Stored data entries
*** Begin section ***
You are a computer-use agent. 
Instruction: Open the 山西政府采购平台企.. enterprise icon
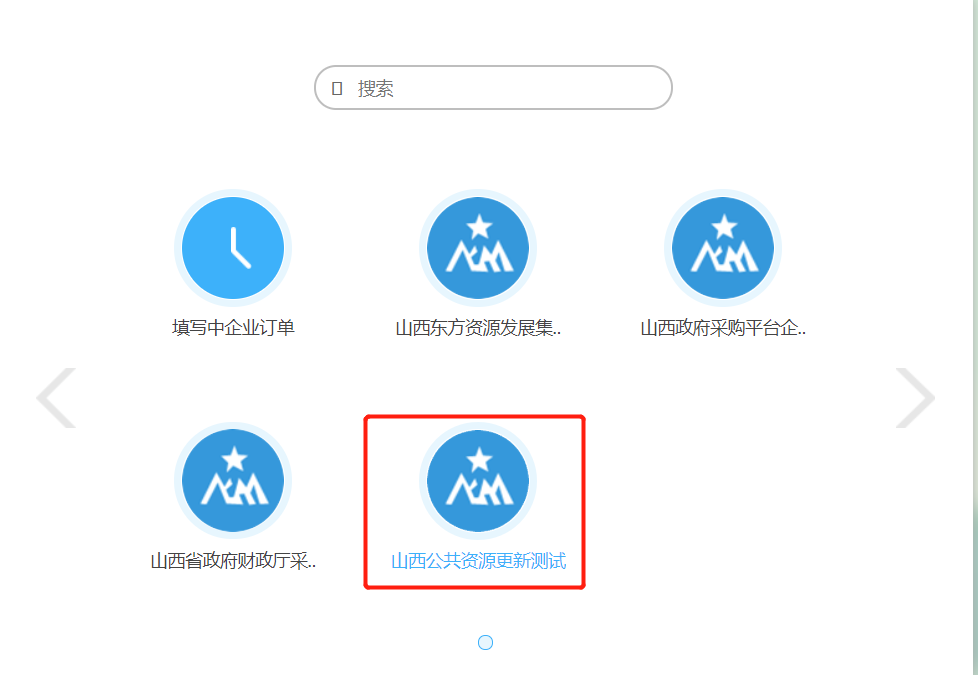pos(723,248)
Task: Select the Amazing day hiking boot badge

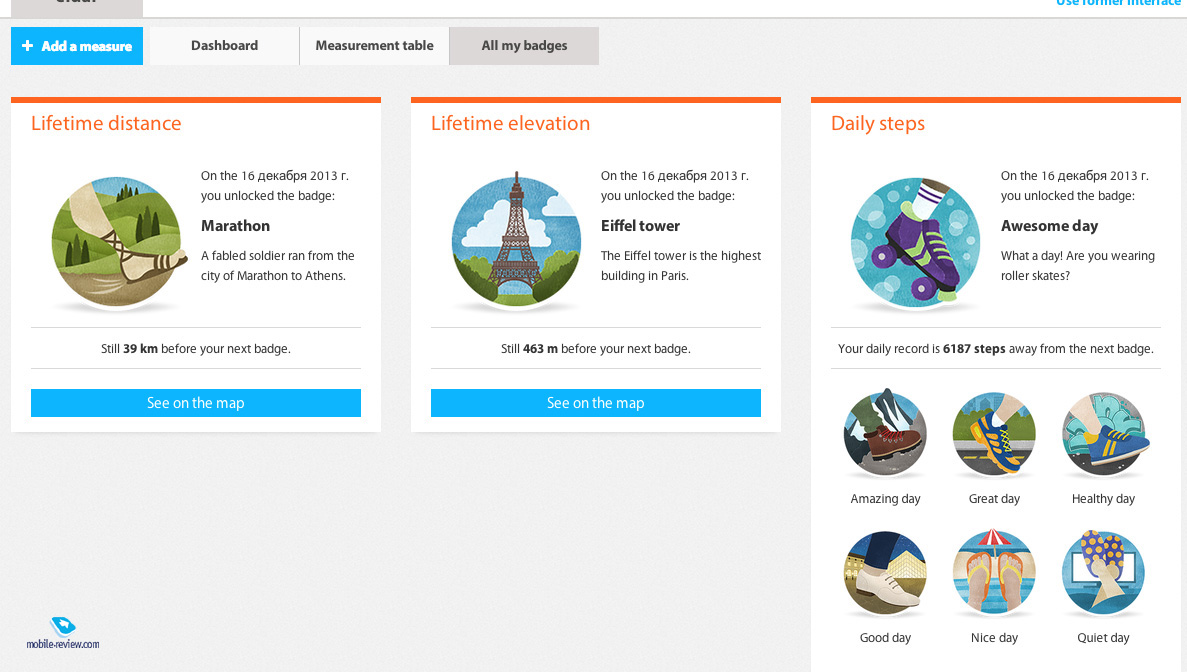Action: click(885, 433)
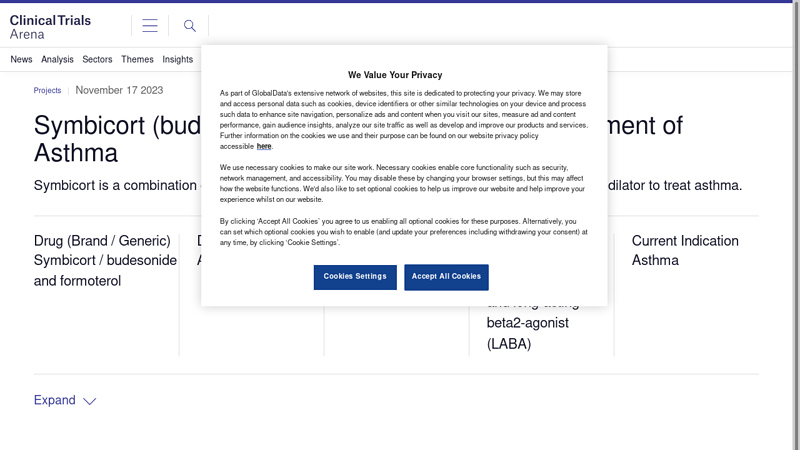Click the Drug (Brand / Generic) cell
Viewport: 800px width, 450px height.
click(x=105, y=261)
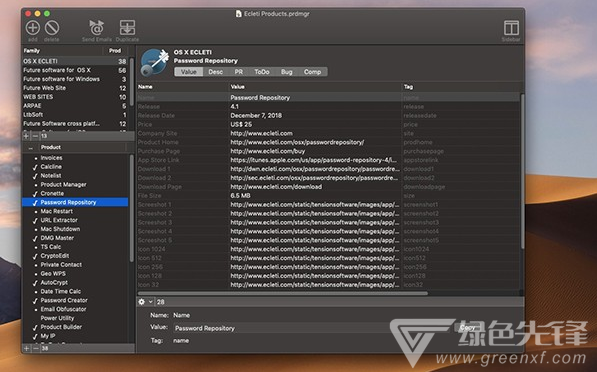Toggle checkmark next to Cronette product
Screen dimensions: 597x372
pyautogui.click(x=35, y=193)
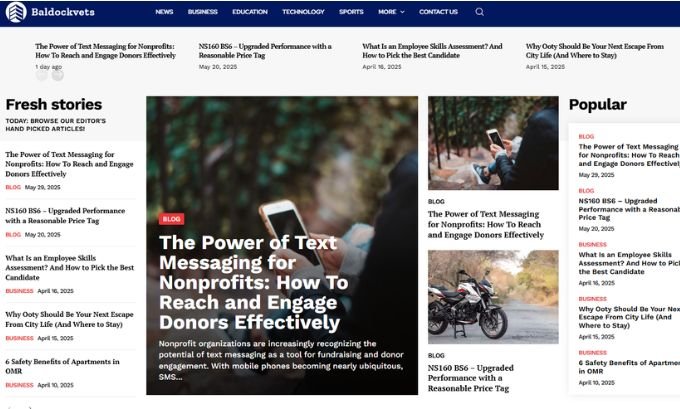Open the search magnifier icon

(479, 12)
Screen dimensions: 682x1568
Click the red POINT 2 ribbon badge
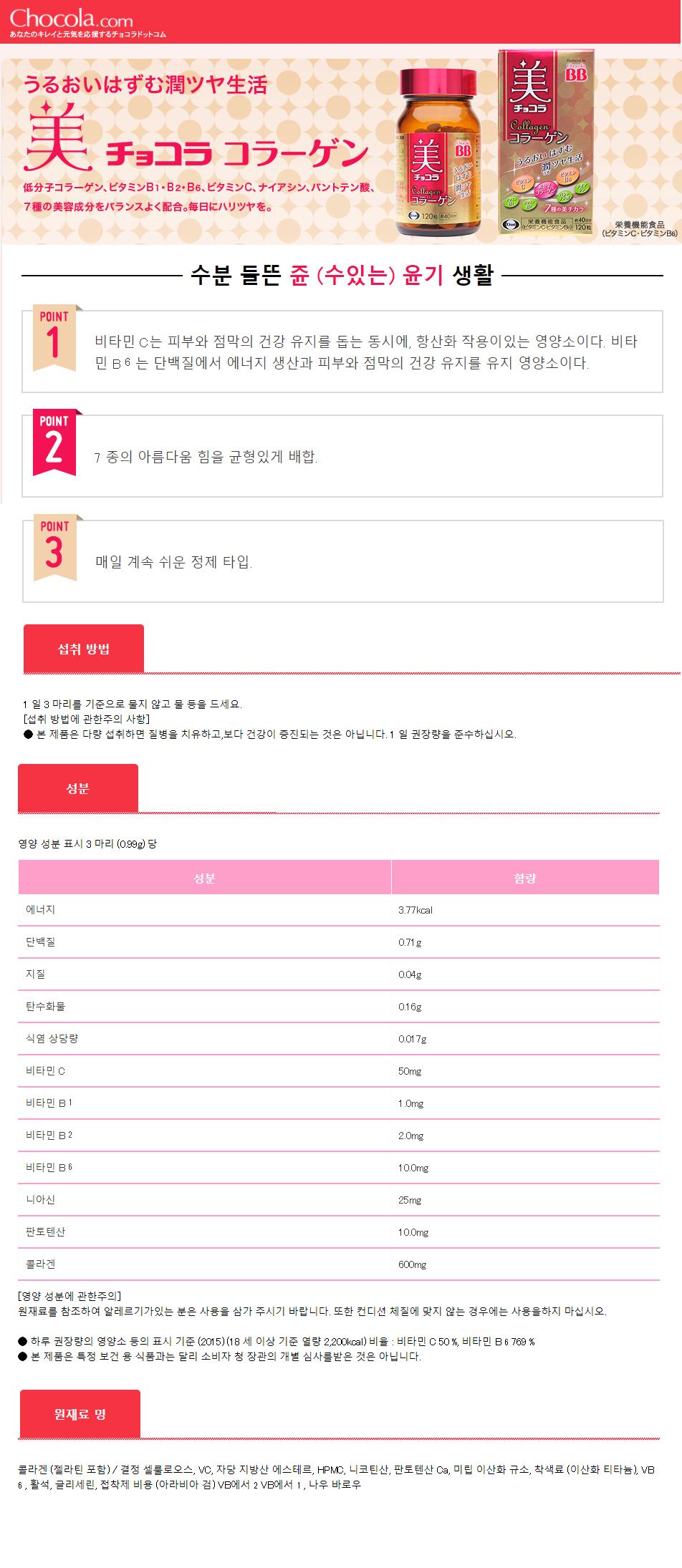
*** End section ***
TO DO: The entries above need to be transcribed exactly, with the images left out.

EXERCISE RESULT:
You are a computer-use agent. 
Instruction: Open the 山西政府采购平台企.. enterprise icon
pos(723,248)
Task: Select the Amazing day hiking boot badge

Action: click(885, 433)
Click the Drug (Brand / Generic) cell
Viewport: 800px width, 450px height.
click(x=105, y=261)
Toggle checkmark next to Cronette product
Screen dimensions: 597x372
pyautogui.click(x=35, y=193)
Open the search magnifier icon

(479, 12)
Screen dimensions: 682x1568
Click the red POINT 2 ribbon badge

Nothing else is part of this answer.